Kutipan Terpilih:
Setelah itu, keajaiban datang! Tomoya tiba-tiba terbawa ke masa lima tahun lahu ketika Nagisa melahirkan Ushio. Bedanya, sekarang Nagisa berhasil bertahan hidup! Ushio pun bisa hidup bahagia bersama kedua orangtuanya.

Nagisa Berhasil Bertahan Hidup (Fanpop)

Awalnya, penulis mengira bahwa kematian Nagisa hanya ada di dalam benak Tomoya. Akan tetapi, setelah membaca beberapa ulasan di internet, penulis menyadari keajaiban tersebut terjadi karena adanya “cahaya putih” yang masuk ke dalam diri Tomoya ketika ia berada di pemakaman kakak Yukine.

Cahaya putih tersebut bisa mengabulkan permintaan apapun, termasuk ketika Tomoya memeluk Ushio dan berteriak “siapapun, tolong Ushio”. Akhirnya, permintaan tersebut dikabulkan dan ia kembali ke masa lima tahun lalu.

Khayal? Namanya juga anime. Penulis pun sempat berada di posisi bimbang, antara senang dan kesal melihat ending yang seperti itu. Apalagi, penulis tidak pernah menyukai sesuatu yang berbau supernatural.

Pada akhirnya, penulis memutuskan untuk menyukai Clannad dan memutuskan untuk menjadikan anime ini sebagai anime terbaik yang pernah penulis tonton, menggeser kedudukan ReLIFE dan Shirobako.

Seorang Gadis dan Sebuah Robot

Salah satu adegan yang paling misterius adalah adegan di mana seorang gadis bersama sebuah robot hidup di dunia yang tidak memiliki kehidupan lain. Sebut saja dunia ilusi. Mulai awal episode Clannad, sama sekali tidak ada titik terang mengenai siapa mereka.

Sewaktu Nagisa merintis klub drama, ia membuat cerita yang mirip dengan dunia gadis tersebut. Tomoya menyadari persamaan tersebut, namun tidak bisa mengingat di mana ia pernah mendengar cerita tersebut.

Mereka berdua tinggal di sebuah rumah. Gadis dan robot tersebut gemar mengumpulkan barang bekas, berharap bisa membuat teman baru. Namun, upaya mereka sia-sia hingga akhirnya dunia mereka akan diterpa oleh musim salju yang ganas.

Dunia Ilusi (Pinterest)

Dalam upaya pergi dari tempat tersebut, mereka berdua berusaha merakit pesawat terbang dengan barang bekas yang mereka temukan. Namun hingga badai salju semakin parah, mereka tidak bisa menyelesaikan pesawat tersebut.

Baris Data:
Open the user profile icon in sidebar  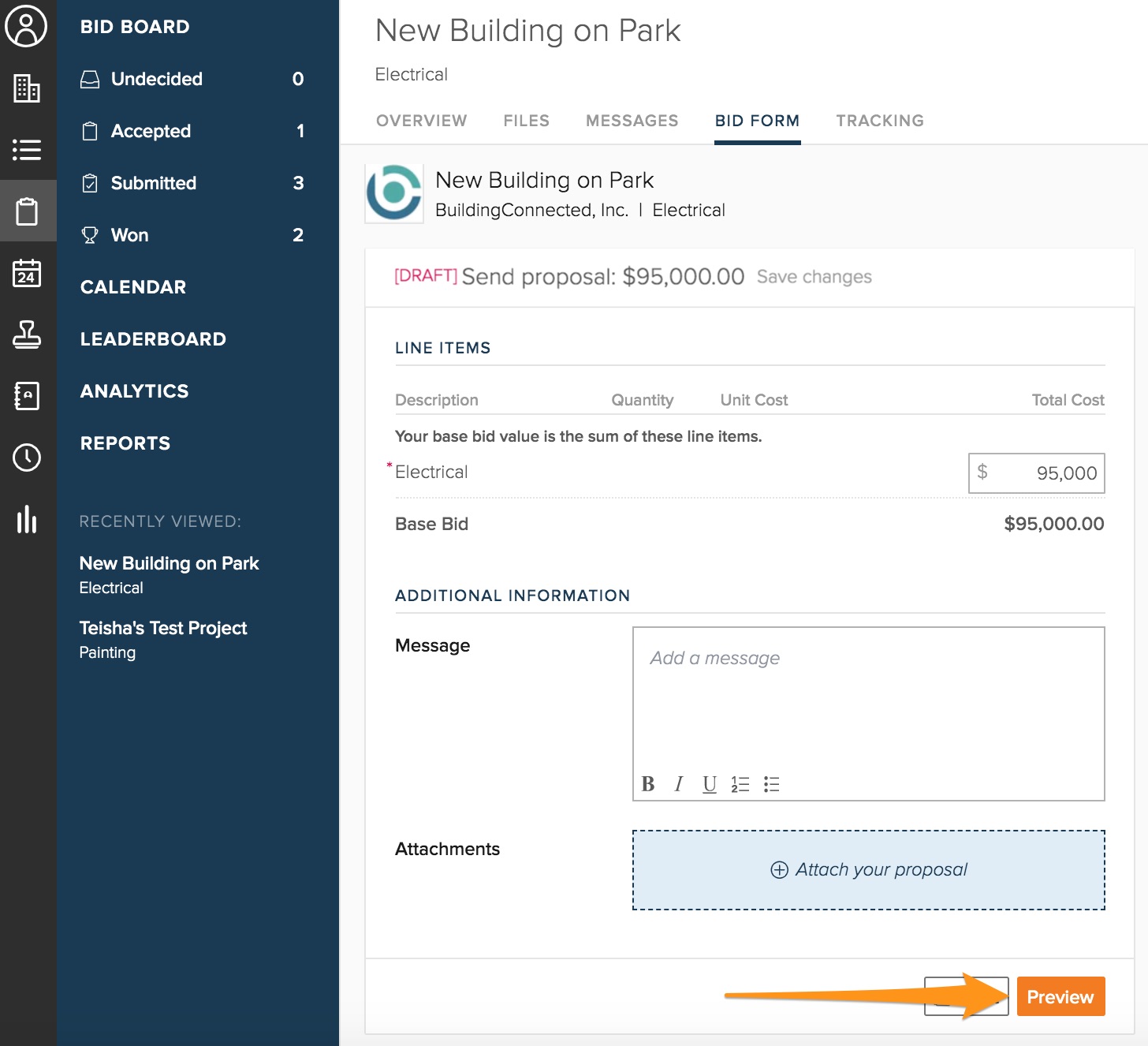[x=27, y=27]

--

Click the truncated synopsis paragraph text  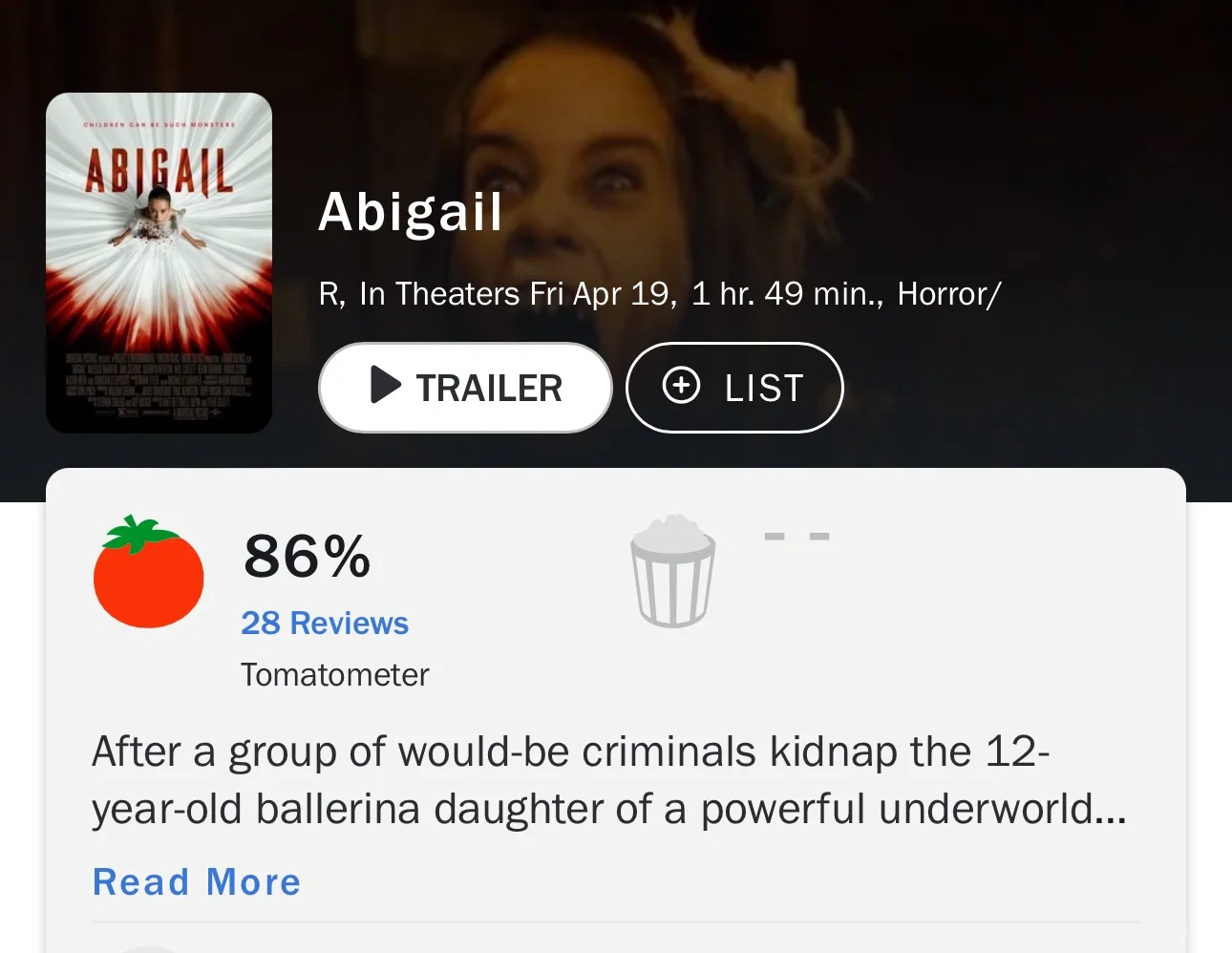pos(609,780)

...

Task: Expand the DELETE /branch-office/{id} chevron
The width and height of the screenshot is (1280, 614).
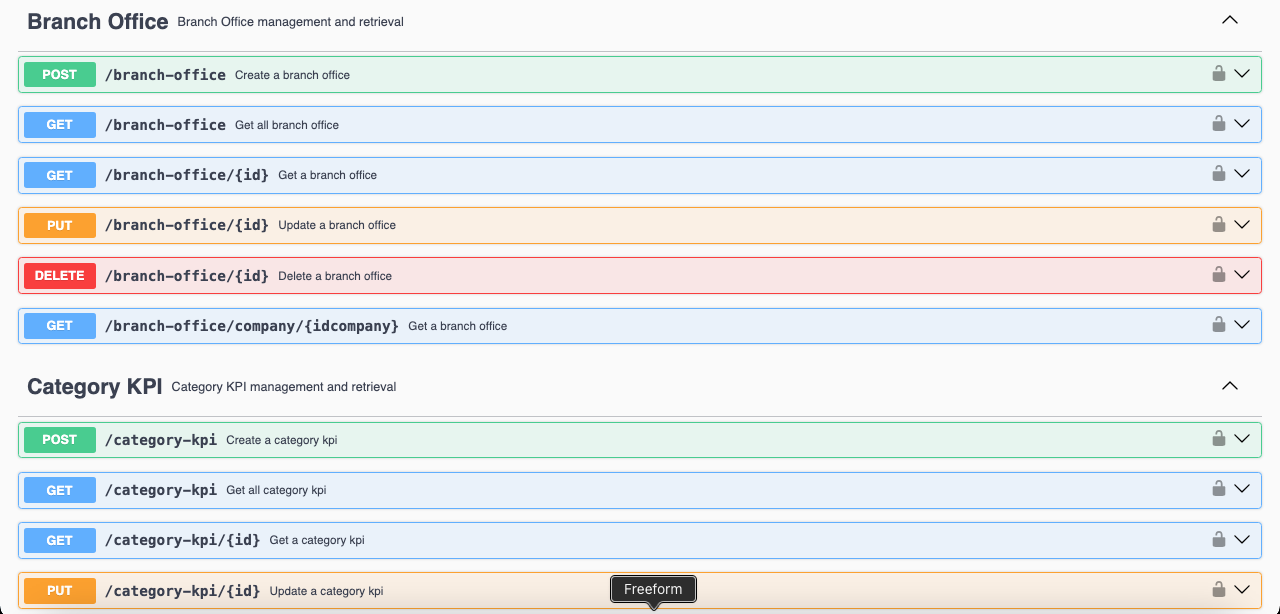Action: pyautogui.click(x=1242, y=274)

Tugas A:
Tentukan apakah setiap pernyataan berikut sesuai dengan kutipan terpilih: (i) Nagisa berhasil bertahan hidup ketika Tomoya terbawa ke masa lima tahun lalu; (ii) penulis sejak dahulu menyukai hal-hal yang berbau supernatural; (iii) gadis dan robot itu berhasil menyelesaikan pesawat terbang sebelum badai salju semakin parah. Jawab masing-masing dengan "ya" atau "tidak" dan sertakan kutipan kata-kata penentu dari kutipan terpilih secara persis.
Tugas B:
Kembalikan tanpa perubahan baris-baris daftar mulai dari baris yang memuat "Task: Expand the" hingga baris yang memuat "Action: pyautogui.click(x=1242, y=274)", termasuk kedua baris tersebut, dan hilangkan gambar dari jawaban.
Kutipan terpilih dan daftar di atas tidak memiliki kaitan satu sama lain.

Keluaran yang Diharapkan A:
(i) Ya: "Bedanya, sekarang Nagisa berhasil bertahan hidup!"
(ii) Tidak: "Apalagi, penulis tidak pernah menyukai sesuatu yang berbau supernatural."
(iii) Tidak: "Namun hingga badai salju semakin parah, mereka tidak bisa menyelesaikan pesawat tersebut."

Keluaran yang Diharapkan B:
Task: Expand the DELETE /branch-office/{id} chevron
The width and height of the screenshot is (1280, 614).
Action: pyautogui.click(x=1242, y=274)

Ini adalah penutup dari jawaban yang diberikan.